### Data records
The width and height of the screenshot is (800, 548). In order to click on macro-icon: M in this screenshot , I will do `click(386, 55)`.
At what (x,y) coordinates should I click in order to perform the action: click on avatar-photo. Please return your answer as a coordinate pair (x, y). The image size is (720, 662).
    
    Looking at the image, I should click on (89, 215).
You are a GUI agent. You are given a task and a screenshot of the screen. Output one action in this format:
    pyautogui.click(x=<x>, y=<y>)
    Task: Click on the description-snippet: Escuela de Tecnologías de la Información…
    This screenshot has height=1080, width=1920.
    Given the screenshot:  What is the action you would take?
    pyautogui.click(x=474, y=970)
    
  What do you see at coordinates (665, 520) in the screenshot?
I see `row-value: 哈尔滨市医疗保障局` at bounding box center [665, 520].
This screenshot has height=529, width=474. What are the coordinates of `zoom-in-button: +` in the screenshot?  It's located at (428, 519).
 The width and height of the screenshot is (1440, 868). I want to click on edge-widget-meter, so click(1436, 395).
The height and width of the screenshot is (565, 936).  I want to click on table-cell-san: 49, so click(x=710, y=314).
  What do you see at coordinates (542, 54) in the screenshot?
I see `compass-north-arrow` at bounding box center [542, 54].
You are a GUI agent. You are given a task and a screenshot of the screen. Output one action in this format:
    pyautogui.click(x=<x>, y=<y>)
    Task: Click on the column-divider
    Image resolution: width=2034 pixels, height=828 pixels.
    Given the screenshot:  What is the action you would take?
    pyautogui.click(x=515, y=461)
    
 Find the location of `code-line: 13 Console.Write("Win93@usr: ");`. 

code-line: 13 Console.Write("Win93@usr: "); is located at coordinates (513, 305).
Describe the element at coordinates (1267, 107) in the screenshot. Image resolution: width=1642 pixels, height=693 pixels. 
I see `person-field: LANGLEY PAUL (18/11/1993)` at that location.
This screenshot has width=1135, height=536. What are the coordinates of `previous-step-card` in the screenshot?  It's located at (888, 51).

### Activity
Render the material above as a Markdown table with the columns Number and Line, one row per line and blank lines omitted.

### Exercise response
| Number | Line |
|---|---|
| 1 | The width and height of the screenshot is (800, 548). In order to click on macro-icon: M in this screenshot , I will do `click(386, 55)`. |
| 2 | At what (x,y) coordinates should I click in order to perform the action: click on avatar-photo. Please return your answer as a coordinate pair (x, y). The image size is (720, 662). |
| 3 |     Looking at the image, I should click on (89, 215). |
| 4 | You are a GUI agent. You are given a task and a screenshot of the screen. Output one action in this format: |
| 5 |     pyautogui.click(x=<x>, y=<y>) |
| 6 |     Task: Click on the description-snippet: Escuela de Tecnologías de la Información… |
| 7 |     This screenshot has height=1080, width=1920. |
| 8 |     Given the screenshot:  What is the action you would take? |
| 9 |     pyautogui.click(x=474, y=970) |
| 10 |   What do you see at coordinates (665, 520) in the screenshot? |
| 11 | I see `row-value: 哈尔滨市医疗保障局` at bounding box center [665, 520]. |
| 12 | This screenshot has height=529, width=474. What are the coordinates of `zoom-in-button: +` in the screenshot?  It's located at (428, 519). |
| 13 |  The width and height of the screenshot is (1440, 868). I want to click on edge-widget-meter, so click(1436, 395). |
| 14 | The height and width of the screenshot is (565, 936).  I want to click on table-cell-san: 49, so click(x=710, y=314). |
| 15 |   What do you see at coordinates (542, 54) in the screenshot? |
| 16 | I see `compass-north-arrow` at bounding box center [542, 54]. |
| 17 | You are a GUI agent. You are given a task and a screenshot of the screen. Output one action in this format: |
| 18 |     pyautogui.click(x=<x>, y=<y>) |
| 19 |     Task: Click on the column-divider |
| 20 |     Image resolution: width=2034 pixels, height=828 pixels. |
| 21 |     Given the screenshot:  What is the action you would take? |
| 22 |     pyautogui.click(x=515, y=461) |
| 23 |  Find the location of `code-line: 13 Console.Write("Win93@usr: ");`.  |
| 24 | code-line: 13 Console.Write("Win93@usr: "); is located at coordinates (513, 305). |
| 25 | Describe the element at coordinates (1267, 107) in the screenshot. Image resolution: width=1642 pixels, height=693 pixels.  |
| 26 | I see `person-field: LANGLEY PAUL (18/11/1993)` at that location. |
| 27 | This screenshot has width=1135, height=536. What are the coordinates of `previous-step-card` in the screenshot?  It's located at (888, 51). |